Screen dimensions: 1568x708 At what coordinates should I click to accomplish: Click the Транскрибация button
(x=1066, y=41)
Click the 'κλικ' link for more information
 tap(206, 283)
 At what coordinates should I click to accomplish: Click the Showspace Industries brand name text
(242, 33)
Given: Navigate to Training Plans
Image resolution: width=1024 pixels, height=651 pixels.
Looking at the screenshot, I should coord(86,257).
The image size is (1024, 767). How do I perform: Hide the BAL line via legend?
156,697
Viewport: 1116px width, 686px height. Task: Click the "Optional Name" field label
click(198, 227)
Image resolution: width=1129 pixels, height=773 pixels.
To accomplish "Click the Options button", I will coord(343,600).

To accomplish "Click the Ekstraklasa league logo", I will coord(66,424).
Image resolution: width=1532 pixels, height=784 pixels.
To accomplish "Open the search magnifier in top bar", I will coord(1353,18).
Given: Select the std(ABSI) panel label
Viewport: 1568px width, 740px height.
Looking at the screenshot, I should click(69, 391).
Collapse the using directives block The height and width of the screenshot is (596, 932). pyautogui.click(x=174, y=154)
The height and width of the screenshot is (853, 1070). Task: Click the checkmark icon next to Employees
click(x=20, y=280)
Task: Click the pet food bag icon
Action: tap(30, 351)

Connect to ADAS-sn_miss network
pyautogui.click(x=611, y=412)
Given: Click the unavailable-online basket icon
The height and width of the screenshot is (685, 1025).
══════════
» The task
Copying begins at the line that holds "The height and width of the screenshot is (853, 1070)." and ends at the last line of the data above, with both included and each line kept exactly.

» Response
The height and width of the screenshot is (853, 1070). Task: Click the checkmark icon next to Employees
click(x=20, y=280)
Task: Click the pet food bag icon
Action: tap(30, 351)

Connect to ADAS-sn_miss network
pyautogui.click(x=611, y=412)
Given: Click the unavailable-online basket icon
The height and width of the screenshot is (685, 1025).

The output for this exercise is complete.